Main image of article Google's Swiffy Furthers HTML5 Movement
Last year, when Apple CEO Steve Jobs penned his Thoughts on Flash – deriding the technology as insecure, slow and power hungry – he was not only helping to diminish the Flash market for Apple devices, he was advocating HTML5. Now, Google is helping to further the HTML5 movement with the introduction of Swiffy, a tool that will help developers convert Flash files to HTML5. “You can upload a SWF file, and Swiffy will produce an HTML5 version which will run in modern browsers with a high level of SVG support such as Chrome and Safari,” wrote Marcel Gordon, Google product manager of Swiffy, in a blog post. “It’s still an early version, so it won’t convert all Flash content, but it already works well on ads and animations.” Jobs shunned Flash for Apple products, saying:
(N)ew open standards created in the mobile era, such as HTML5, will win on mobile devices (and PCs too). Perhaps Adobe should focus more on creating great HTML5 tools for the future, and less on criticizing Apple for leaving the past behind.

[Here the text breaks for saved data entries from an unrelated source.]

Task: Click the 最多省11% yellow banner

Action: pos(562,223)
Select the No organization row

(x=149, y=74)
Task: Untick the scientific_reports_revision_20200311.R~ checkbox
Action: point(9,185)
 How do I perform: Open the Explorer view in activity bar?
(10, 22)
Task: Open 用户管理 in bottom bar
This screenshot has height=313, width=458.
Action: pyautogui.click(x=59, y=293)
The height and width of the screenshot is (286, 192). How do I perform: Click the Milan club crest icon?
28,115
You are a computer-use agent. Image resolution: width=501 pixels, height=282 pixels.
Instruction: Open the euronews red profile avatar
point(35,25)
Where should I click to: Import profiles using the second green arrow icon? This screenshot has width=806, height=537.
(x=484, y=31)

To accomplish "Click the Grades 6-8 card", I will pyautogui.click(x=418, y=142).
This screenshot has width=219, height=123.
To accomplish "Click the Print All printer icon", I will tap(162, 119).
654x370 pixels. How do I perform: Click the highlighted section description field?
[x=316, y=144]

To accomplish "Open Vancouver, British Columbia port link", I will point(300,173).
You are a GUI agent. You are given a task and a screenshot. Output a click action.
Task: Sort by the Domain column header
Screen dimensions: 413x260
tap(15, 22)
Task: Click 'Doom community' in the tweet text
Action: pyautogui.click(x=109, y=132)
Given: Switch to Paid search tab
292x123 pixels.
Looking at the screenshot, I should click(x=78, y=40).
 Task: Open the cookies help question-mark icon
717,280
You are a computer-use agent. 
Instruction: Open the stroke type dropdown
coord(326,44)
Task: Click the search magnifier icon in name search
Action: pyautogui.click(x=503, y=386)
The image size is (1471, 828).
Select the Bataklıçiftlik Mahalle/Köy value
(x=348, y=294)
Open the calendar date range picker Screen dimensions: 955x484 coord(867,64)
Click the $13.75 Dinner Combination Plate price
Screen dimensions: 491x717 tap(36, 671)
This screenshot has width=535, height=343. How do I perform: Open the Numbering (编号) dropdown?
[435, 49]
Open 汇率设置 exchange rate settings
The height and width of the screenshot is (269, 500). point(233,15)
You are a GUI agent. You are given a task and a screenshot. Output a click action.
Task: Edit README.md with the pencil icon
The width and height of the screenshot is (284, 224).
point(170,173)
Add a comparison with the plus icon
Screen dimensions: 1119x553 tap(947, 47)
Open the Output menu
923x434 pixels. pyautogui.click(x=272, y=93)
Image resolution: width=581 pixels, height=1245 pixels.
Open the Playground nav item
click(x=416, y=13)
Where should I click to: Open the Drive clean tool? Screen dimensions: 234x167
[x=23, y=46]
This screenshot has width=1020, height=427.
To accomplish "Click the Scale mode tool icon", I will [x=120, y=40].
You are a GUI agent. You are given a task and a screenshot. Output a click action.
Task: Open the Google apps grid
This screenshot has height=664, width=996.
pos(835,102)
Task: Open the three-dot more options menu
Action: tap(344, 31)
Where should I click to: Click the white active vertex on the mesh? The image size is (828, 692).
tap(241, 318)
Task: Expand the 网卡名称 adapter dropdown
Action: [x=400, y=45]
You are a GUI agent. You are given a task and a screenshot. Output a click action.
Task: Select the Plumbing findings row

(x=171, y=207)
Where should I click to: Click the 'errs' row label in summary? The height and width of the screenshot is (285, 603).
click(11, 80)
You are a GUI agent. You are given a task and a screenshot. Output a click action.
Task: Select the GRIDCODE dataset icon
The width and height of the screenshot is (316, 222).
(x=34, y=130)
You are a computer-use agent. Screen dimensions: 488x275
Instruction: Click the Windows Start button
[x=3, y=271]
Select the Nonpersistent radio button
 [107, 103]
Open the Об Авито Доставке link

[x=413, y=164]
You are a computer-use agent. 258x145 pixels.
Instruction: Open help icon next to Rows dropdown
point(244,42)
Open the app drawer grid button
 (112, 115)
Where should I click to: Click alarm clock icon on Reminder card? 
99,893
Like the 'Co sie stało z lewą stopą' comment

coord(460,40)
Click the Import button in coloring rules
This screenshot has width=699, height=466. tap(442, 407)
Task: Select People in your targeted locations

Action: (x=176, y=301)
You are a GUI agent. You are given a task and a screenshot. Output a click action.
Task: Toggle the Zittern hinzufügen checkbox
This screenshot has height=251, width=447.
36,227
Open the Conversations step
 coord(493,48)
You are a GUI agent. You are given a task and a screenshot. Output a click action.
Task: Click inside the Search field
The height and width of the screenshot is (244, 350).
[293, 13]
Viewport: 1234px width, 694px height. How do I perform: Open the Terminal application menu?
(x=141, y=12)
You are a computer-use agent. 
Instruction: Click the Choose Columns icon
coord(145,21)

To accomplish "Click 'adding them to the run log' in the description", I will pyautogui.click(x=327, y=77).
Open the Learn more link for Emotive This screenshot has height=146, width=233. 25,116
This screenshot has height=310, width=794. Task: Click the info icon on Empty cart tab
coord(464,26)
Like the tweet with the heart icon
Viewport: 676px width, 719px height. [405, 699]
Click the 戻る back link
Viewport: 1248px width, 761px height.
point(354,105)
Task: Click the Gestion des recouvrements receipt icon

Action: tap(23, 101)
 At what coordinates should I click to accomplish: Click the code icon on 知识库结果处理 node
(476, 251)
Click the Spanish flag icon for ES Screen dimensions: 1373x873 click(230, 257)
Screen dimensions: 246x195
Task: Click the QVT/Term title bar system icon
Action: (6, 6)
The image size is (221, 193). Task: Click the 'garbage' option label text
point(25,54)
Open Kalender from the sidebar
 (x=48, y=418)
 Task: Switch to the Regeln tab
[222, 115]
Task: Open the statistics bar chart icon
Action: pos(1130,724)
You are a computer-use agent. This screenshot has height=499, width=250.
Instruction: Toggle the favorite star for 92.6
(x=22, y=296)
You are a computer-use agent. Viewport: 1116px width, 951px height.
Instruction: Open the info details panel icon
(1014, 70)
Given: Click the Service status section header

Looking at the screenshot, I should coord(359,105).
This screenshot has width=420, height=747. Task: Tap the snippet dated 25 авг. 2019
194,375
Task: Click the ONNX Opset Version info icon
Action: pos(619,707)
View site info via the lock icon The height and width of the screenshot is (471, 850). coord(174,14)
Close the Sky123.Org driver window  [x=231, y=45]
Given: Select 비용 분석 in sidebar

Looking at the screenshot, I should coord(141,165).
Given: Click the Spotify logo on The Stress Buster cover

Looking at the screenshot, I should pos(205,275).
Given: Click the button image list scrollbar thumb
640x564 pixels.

Adobe, pressured by the implementation of HTML5, responded by pledging to make "the best tools in the world for HTML5." Earlier this year, Adobe debuted Wallaby, which turns FLA-formatted files into HTML5, JavaScript and CSS. Flash was only supported by 12 percent of consumer tablets in 2010, primarily because of the iPad. By the end of this year, Frost and Sullivan expects to see Flash supported by almost 38 percent of tablets. Within a few years, it sees Flash being supported on the majority of tablets. Google is still deciding if Swiffy will be an open-source product. For now it remains in GoogleLabs.